According to the Korea Exchange (KRX) and IB industry sources on Sept. 9, Samsung Electronics and SK Hynix took first and second places in the short sale list on the 6th.
The volume of Samsung Electronics’ short sales stood at 1,084,430 shares, up 17.4 percent from 895,228 shares a day earlier. The value of the stocks shorted reached 49.8 billion won (US$44.31 million). The volume of SK Hynix’s short sales also gained 39.3 percent to 743,842 shares from 451,544 shares a day ago. Its trading value recorded 58.1 billion won (US$51.69 million).

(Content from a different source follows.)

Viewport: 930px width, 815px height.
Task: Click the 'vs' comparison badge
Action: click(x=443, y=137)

After the South Korean stock market closed on Sept. 9, foreign news reports said Morgan Stanley published a report saying, “Demand for major semiconductor chips, including DRAMs, has been recently decreasing.” Market experts believed that foreign investors, who read the Morgan Stanley’s report first, proactively short sold the stocks on the domestic bourse. Market watchers have continuously pointed out that foreign investor are taking advantage of a time gap between the United States and South Korea.
In the aftermath of the Morgan Stanley’s negative report, the prices of Samsung Electronics and SK Hynix shares fell 2.6 percent and 3.68 percent, respectively, on the 7th.

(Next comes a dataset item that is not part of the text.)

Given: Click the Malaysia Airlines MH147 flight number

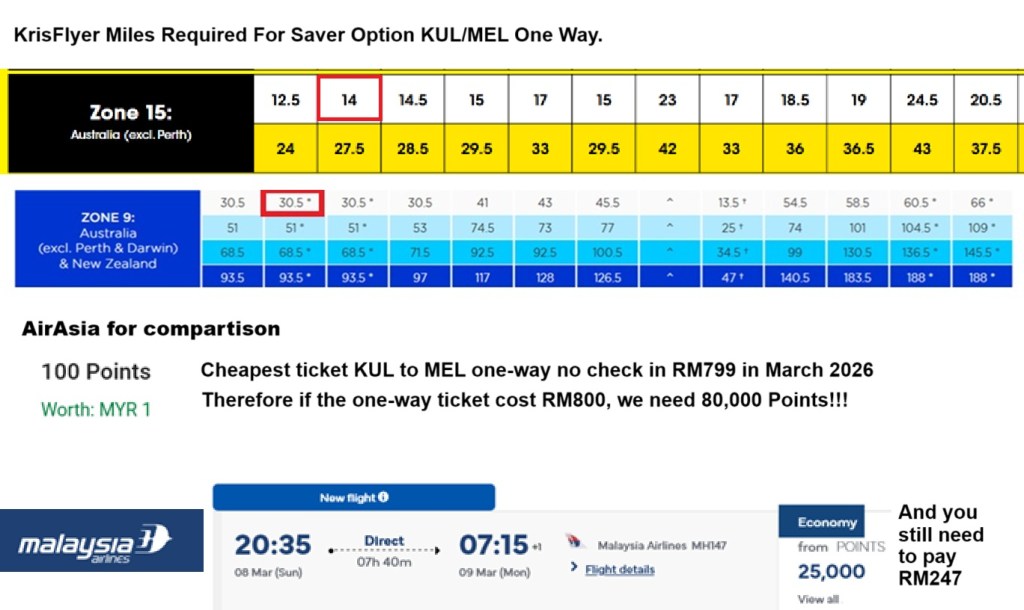Looking at the screenshot, I should coord(662,545).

This is not the first time Samsung Electronics and SK Hynix have seen the short selling volume increase around the issuance of negative reports by foreign IBs. CNBC reported that Morgan Stanley downgraded the investment opinion for the global semiconductor industry to “warning” on Aug. 9 (local time). After that, the volume of Samsung Electronics’ short stock sales on the main KOSPI bourse jumped up from 110,000 shares on the 8th to 390,000 shares on the 9th, 1.14 million shares on the 10th and 1.55 million shares on the 13th. That of SK Hynix’s also increased from 150,000 shares on the 8th to 610,000 shares on the 9th and 890,000 shares on the 10th.
The surge in short sales was accompanied by a drop in share prices. Considering the fact that foreign IBs’ reports are disclosed to their customers, that is, foreign institutional investors, first, domestic investors are at a disadvantage in terms of access to information, according to market experts.
Critics note that foreign IBs frequently recommend investors to “sell” South Korean stocks, while domestic reports advise investors to “buy” stocks more frequently. Hwang Se-woon, a senior researcher at the Korea Capital Market Institute, said, “It is hard to find a 'sell' opinion in domestic reports. As a result, 'sell' opinions from global IBs tend to have far-reaching influence on the market.”